# WHAT YOU NEED TO DO
How many of the lines below contain "green"? Answer with that number alone.

....

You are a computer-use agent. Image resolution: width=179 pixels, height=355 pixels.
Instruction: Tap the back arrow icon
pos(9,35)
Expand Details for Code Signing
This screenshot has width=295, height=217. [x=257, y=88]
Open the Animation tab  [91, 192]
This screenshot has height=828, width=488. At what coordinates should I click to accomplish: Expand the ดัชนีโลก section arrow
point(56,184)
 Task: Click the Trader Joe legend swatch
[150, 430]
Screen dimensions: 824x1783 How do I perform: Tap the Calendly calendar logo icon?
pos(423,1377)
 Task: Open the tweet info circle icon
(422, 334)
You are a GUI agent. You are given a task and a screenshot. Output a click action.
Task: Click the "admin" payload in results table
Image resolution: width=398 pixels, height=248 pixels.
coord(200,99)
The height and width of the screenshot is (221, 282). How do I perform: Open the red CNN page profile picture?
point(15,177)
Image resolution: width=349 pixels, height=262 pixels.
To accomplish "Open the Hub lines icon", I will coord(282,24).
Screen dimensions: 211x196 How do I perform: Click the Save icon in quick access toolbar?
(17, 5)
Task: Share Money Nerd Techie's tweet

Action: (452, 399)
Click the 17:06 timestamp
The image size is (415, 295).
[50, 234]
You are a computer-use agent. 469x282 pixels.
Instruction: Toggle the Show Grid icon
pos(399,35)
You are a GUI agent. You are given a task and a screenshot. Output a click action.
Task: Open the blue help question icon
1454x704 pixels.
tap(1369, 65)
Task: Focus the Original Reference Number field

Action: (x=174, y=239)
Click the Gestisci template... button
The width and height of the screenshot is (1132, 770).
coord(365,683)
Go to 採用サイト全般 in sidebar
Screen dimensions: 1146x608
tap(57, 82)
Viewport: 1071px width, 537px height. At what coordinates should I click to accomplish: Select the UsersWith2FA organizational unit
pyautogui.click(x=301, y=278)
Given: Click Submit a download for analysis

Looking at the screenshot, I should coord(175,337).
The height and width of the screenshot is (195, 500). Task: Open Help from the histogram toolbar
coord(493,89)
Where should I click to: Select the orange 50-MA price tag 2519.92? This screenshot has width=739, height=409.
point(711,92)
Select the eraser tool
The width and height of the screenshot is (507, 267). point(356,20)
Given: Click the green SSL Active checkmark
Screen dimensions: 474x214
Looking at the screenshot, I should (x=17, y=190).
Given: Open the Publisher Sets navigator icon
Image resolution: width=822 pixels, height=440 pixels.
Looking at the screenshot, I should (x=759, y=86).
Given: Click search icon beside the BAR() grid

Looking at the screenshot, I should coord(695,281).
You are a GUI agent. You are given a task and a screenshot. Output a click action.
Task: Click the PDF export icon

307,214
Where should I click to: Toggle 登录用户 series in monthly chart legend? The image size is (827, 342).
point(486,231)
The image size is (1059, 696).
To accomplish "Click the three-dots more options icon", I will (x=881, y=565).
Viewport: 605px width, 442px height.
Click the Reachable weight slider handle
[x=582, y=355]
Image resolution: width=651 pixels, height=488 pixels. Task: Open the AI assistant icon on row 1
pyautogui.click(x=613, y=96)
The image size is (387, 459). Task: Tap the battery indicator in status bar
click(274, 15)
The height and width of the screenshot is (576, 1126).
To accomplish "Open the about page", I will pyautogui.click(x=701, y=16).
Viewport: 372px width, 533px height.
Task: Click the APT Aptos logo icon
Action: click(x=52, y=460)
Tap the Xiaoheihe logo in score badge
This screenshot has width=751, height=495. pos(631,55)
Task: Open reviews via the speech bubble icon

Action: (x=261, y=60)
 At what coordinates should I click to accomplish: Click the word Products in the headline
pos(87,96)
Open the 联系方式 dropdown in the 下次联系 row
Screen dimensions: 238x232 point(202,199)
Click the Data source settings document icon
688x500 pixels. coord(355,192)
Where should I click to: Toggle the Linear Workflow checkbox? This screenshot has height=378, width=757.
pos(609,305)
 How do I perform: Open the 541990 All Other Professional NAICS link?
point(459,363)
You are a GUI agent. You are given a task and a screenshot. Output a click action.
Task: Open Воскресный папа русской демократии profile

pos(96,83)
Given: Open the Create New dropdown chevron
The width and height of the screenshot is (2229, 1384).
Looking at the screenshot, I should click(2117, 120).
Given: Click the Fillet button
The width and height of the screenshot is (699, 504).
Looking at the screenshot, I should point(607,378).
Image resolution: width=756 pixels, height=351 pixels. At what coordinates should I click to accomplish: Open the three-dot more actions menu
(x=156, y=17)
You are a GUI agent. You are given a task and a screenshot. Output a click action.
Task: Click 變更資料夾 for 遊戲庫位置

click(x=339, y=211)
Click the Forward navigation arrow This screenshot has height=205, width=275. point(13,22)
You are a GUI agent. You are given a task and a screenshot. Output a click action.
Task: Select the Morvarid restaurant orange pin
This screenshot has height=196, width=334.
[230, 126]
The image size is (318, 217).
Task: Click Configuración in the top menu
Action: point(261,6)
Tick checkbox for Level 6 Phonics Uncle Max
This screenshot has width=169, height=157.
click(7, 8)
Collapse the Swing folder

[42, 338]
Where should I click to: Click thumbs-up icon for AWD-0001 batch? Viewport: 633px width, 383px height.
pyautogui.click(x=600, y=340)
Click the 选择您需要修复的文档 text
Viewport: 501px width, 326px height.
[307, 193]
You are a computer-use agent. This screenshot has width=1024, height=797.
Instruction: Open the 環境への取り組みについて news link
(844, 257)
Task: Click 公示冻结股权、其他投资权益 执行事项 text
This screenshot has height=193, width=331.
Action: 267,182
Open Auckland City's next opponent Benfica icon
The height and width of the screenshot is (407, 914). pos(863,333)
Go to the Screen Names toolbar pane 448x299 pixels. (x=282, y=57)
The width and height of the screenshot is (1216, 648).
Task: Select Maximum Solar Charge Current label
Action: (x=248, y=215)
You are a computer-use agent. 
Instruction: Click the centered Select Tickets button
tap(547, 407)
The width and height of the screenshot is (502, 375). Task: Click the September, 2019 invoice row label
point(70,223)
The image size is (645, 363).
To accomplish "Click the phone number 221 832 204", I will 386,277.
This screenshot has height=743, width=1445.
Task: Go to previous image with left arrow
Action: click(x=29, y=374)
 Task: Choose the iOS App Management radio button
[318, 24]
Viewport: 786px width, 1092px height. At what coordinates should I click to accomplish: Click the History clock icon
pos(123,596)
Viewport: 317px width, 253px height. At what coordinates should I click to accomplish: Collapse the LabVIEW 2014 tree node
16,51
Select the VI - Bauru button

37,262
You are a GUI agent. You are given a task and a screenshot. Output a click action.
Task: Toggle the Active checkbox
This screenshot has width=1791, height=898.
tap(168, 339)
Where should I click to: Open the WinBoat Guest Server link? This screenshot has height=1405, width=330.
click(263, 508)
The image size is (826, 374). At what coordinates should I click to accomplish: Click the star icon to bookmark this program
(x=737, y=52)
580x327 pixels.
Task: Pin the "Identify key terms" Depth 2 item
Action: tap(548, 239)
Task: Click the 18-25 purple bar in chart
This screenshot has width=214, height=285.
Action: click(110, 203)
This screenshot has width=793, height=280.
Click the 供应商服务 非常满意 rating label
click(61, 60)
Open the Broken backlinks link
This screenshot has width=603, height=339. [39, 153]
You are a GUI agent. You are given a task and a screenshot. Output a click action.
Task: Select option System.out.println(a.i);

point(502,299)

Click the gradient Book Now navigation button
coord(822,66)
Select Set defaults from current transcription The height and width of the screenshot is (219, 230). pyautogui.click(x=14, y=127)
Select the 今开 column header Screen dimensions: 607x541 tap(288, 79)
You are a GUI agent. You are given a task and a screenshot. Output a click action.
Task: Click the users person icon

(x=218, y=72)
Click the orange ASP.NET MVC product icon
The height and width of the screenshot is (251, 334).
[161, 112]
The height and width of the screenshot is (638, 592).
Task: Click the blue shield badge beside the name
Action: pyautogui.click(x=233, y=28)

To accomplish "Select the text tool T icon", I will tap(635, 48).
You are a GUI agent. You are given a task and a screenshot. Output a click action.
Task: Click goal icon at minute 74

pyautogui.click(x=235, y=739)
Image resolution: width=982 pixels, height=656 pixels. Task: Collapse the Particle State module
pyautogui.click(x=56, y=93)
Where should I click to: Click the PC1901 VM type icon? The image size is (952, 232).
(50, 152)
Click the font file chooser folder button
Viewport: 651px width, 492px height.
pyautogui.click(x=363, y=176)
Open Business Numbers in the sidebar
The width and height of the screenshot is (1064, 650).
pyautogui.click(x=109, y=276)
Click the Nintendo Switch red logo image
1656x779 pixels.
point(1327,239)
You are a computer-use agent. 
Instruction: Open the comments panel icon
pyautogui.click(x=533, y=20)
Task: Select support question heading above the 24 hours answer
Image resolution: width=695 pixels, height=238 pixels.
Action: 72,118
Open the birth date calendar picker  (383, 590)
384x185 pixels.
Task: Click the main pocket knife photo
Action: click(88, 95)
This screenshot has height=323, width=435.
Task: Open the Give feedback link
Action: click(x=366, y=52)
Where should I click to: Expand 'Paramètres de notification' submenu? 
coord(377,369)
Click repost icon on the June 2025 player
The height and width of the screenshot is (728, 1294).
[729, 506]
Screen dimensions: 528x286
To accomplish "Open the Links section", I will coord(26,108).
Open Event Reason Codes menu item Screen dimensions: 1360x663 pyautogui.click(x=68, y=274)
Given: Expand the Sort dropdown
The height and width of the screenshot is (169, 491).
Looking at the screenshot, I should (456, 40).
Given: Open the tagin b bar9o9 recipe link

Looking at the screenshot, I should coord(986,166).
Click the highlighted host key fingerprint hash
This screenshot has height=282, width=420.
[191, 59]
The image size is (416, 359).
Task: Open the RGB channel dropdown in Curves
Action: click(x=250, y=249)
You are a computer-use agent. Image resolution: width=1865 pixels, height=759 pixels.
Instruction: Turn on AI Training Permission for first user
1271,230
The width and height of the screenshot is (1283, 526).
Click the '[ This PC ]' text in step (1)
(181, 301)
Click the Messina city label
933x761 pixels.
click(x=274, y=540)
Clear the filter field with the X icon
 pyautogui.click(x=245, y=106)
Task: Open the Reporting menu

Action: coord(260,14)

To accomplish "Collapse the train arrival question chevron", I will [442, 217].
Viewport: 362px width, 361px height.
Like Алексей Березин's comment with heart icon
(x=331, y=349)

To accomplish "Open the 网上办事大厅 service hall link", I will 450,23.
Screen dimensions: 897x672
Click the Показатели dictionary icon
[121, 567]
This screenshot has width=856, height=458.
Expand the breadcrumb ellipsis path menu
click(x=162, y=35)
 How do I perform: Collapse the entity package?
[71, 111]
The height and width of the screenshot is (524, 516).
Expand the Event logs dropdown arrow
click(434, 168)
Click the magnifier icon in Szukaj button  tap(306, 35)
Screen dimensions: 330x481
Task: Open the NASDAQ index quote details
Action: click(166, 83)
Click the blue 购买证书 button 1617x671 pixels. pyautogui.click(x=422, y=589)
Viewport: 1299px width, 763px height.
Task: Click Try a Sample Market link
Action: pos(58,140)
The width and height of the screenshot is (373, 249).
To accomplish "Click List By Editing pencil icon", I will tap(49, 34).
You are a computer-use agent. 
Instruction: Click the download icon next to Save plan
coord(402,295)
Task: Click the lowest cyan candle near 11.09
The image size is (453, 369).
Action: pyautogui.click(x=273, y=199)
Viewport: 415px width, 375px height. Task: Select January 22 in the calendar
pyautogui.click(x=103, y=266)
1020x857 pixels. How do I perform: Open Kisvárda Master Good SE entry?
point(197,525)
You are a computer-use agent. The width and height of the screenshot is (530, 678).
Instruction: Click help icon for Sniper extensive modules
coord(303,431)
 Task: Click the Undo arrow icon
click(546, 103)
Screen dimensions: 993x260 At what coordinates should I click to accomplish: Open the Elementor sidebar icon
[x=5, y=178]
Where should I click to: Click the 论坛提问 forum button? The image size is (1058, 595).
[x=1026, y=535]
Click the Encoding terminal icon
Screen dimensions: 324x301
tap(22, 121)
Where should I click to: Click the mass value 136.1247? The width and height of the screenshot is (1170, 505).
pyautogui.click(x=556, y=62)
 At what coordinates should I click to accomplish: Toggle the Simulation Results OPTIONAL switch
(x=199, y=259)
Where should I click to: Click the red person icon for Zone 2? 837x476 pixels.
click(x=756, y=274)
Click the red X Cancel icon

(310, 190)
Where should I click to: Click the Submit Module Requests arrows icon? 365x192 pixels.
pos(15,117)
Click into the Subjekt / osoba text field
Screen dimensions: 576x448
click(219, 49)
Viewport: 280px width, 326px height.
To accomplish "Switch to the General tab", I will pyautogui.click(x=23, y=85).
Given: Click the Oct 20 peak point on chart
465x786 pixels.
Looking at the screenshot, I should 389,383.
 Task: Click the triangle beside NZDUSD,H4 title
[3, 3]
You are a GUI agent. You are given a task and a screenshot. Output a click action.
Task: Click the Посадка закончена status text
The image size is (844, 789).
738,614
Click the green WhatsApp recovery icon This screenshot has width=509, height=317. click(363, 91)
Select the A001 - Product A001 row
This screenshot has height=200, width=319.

....

# EXPECTED ANSWER
2